PARTE 1
“¿Por qué sigues aquí si ya estás divorciada de mi hijo?”
Cinco días después de firmar los papeles del divorcio, mi exsuegra entró en la casa de San Pedro Garza García como si ya fuera suya, arrastrando maletas con absoluta seguridad. Oí la puerta principal desde arriba, junto con el roce de las ruedas sobre el suelo de mármol y a Rodrigo saludándola como si su llegada fuera a solucionarlo todo. La lluvia golpeaba suavemente las ventanas que daban al jardín. No bajé corriendo. Primero terminé mi café.
Cuando finalmente entré en la cocina, Estela de la Garza estaba junto a la isla, impecablemente vestida, con una taza en la mano, observando el espacio como si lo estuviera recuperando. Siempre se había comportado con una elegancia fría, y durante mis veintidós años de matrimonio, nunca me aceptó del todo. Yo trabajaba, ganaba mi propio dinero y no me quedaba callada para complacer a los demás. Para ella, eso era imperdonable.
Me miró de arriba abajo —descalza, con ropa informal, una carpeta con facturas sobre la mesa— y volvió a preguntar, esta vez con más brusquedad: “¿Por qué sigues aquí?”.
La habitación quedó en silencio. Rodrigo estaba a mitad de la escalera, ya tenso.
Dejé la pluma y respondí con calma:
“Porque esta casa fue comprada con mi dinero.”
El color desapareció de su rostro. Rodrigo se acercó. Su hermana se quedó inmóvil cerca, presentiendo lo que se avecinaba.

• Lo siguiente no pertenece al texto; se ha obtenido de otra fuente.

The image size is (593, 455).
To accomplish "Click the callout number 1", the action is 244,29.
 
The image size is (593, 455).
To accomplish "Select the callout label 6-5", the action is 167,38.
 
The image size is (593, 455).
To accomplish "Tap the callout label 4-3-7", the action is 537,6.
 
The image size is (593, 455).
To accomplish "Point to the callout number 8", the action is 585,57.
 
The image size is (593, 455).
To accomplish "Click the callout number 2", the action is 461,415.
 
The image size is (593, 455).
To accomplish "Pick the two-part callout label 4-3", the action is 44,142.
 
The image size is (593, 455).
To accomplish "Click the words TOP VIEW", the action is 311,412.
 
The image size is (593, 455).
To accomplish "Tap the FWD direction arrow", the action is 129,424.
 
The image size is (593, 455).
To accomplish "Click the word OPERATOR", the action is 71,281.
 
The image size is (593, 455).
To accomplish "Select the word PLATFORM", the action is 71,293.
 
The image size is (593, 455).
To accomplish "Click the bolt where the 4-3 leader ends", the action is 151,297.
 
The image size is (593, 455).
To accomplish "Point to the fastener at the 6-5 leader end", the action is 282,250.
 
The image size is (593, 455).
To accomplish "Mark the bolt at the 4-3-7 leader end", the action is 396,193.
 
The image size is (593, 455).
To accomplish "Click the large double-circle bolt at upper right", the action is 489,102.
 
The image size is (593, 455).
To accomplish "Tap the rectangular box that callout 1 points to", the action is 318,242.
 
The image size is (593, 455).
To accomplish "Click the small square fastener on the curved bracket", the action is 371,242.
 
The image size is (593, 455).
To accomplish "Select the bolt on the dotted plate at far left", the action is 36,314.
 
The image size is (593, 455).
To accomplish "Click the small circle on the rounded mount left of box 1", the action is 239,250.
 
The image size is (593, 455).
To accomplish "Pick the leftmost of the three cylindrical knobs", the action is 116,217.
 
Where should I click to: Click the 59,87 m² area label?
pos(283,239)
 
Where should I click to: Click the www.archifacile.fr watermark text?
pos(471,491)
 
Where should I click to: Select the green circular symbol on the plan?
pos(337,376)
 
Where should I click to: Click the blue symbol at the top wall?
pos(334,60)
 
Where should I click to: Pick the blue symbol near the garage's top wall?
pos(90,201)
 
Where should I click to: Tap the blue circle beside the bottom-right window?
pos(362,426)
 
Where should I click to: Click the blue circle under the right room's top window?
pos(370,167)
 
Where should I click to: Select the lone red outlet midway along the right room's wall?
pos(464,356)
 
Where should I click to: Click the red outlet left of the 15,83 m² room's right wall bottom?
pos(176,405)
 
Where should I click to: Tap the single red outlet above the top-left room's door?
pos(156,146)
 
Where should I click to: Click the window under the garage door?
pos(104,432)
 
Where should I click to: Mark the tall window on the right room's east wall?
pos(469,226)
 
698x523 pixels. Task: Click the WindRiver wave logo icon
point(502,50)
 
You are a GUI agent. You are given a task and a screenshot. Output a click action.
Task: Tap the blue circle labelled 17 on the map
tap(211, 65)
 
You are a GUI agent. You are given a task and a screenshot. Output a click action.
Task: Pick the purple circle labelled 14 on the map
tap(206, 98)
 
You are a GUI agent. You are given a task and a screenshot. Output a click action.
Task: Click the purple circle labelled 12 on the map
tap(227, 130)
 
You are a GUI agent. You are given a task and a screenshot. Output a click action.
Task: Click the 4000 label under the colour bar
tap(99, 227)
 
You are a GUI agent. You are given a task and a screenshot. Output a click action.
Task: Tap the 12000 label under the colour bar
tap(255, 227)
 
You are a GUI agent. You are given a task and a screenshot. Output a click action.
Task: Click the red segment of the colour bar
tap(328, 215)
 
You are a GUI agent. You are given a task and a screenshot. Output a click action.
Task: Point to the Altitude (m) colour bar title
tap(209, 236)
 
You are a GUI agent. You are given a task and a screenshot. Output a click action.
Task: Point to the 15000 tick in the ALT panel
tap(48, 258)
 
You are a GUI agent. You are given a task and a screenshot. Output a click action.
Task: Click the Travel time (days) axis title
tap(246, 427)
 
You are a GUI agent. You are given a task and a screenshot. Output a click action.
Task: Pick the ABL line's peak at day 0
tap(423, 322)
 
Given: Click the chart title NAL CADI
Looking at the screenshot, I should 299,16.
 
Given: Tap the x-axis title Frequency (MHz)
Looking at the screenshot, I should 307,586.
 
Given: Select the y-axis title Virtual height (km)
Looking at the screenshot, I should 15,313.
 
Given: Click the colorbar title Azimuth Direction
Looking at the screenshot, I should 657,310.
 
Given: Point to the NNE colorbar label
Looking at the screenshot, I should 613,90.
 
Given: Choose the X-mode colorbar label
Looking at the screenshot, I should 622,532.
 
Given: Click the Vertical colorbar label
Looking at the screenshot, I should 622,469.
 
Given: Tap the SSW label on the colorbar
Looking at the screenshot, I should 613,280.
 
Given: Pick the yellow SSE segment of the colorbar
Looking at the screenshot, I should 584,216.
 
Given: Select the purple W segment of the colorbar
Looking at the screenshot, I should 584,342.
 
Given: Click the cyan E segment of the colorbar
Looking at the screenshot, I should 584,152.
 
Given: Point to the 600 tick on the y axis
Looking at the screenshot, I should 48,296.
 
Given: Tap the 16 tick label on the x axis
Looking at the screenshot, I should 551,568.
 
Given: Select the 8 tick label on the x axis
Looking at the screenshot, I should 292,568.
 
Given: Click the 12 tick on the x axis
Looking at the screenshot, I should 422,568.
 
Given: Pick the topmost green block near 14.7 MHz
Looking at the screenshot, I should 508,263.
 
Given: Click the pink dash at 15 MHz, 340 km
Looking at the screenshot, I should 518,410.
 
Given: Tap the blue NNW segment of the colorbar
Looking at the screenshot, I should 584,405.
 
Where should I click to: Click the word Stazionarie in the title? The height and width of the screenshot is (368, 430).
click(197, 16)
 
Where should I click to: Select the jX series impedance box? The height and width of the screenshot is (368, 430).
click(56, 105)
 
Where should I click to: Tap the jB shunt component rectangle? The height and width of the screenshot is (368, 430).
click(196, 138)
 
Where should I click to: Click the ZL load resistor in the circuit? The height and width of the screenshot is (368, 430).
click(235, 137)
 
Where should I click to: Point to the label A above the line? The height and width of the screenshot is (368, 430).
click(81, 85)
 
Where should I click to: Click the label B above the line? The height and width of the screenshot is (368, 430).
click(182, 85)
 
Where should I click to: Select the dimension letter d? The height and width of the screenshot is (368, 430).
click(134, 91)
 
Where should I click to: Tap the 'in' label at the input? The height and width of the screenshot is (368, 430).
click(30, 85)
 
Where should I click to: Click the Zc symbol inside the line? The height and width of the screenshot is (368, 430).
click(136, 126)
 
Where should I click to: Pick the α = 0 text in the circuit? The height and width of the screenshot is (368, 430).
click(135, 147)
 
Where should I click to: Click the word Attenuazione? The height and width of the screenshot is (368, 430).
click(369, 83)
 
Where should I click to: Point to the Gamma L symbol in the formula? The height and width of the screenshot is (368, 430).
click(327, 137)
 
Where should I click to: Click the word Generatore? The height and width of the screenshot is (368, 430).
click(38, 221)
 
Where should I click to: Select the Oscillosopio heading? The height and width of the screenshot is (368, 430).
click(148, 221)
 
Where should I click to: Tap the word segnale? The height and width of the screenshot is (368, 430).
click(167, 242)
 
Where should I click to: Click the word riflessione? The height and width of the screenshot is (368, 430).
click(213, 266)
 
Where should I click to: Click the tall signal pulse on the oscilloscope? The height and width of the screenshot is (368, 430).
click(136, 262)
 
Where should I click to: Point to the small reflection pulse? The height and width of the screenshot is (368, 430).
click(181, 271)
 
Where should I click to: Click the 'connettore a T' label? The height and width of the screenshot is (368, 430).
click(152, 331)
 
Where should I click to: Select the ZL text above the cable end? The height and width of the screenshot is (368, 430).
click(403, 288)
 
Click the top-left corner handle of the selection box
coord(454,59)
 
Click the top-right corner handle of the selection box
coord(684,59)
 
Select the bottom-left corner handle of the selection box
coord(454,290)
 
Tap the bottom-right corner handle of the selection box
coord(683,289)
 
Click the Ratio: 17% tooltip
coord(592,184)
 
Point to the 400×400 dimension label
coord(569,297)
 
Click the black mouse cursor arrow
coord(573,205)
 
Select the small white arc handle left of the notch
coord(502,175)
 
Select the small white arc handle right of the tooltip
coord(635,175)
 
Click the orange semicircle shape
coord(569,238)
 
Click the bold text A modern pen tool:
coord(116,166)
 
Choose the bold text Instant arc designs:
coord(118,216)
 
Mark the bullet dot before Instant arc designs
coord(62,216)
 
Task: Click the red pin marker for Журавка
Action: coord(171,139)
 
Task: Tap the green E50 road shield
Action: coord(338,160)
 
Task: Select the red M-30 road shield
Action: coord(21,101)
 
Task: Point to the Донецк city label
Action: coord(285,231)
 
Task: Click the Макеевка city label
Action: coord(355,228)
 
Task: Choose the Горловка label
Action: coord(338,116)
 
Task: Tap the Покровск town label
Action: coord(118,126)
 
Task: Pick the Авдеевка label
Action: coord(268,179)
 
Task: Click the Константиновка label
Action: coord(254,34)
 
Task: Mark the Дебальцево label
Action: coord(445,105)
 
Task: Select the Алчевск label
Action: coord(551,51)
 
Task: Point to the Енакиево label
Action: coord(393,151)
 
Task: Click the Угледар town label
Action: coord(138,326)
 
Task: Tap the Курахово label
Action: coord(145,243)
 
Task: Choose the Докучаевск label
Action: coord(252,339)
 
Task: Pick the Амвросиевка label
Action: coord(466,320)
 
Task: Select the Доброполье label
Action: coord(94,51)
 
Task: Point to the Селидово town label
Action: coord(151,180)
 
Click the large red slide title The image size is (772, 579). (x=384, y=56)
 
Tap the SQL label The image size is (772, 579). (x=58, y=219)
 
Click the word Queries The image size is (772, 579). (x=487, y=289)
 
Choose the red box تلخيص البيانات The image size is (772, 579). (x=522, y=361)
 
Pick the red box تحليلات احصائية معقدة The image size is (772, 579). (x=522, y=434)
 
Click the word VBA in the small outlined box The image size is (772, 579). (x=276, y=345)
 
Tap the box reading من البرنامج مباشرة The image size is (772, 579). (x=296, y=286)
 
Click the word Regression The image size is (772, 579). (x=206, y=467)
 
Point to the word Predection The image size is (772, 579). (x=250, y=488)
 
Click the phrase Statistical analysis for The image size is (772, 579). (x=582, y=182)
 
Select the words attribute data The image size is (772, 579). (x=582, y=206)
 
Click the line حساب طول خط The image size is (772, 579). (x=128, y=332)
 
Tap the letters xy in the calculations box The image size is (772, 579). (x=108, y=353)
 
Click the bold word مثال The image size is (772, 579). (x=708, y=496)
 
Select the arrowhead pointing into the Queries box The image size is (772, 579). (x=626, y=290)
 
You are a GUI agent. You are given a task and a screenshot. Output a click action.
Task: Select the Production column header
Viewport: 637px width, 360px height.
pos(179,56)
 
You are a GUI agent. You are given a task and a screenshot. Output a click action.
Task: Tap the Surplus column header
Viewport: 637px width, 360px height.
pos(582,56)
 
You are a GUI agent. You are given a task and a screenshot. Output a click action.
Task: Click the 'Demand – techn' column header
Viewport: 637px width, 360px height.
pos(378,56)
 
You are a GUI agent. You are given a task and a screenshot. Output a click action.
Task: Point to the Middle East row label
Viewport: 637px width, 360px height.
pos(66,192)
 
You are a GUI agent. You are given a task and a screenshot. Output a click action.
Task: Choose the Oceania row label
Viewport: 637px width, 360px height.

—No digas tonterías —espetó Estela.
“No estoy bromeando.”
Rodrigo bajó la voz, intentando callarme. “Marcela, no empieces”.
Me giré hacia él. “¿No empieces a qué? ¿A explicar el acuerdo de reembolso? ¿O a corregir la historia que tu madre lleva repitiendo dos años: que esta es la casa de los de la Garza?”
No dijo nada.
Esta casa —grande, elegante, con seis habitaciones, piscina y una cocina de diseño— formaba parte de una historia que a Rodrigo le encantaba contar. Afirmaba haberla conseguido gracias a su habilidad y a la oportunidad. Se lo contó a todo el mundo —clientes, amigos, familiares— hasta que incluso él mismo se lo creyó.
Pero la verdad era diferente.
El pago inicial provino casi en su totalidad de mi propio bolsillo: la indemnización que recibí tras la muerte de mi padre en un accidente de camión que se pudo haber evitado. No era dinero que me pareciera una fortuna. Era dinero que provenía de una pérdida.
Rodrigo lo sabía. Había estado presente durante todo el proceso legal. Me prometió que el dinero siempre sería mío.
Hasta que apareció la casa.
Vivíamos cómodamente en una casa pequeña, pero él se obsesionó con las apariencias y con las expectativas de su madre. Finalmente, me pidió mi “apoyo”. Ni una sola vez lo llamó por su verdadero nombre.
Así que llamé a mi abogada, Laura Benítez.
Ella redactó un acuerdo: mi contribución seguiría siendo propiedad separada, garantizada como deuda registrada. Si la casa se vendía, se refinanciaba o si el matrimonio terminaba, yo recibiría el pago primero.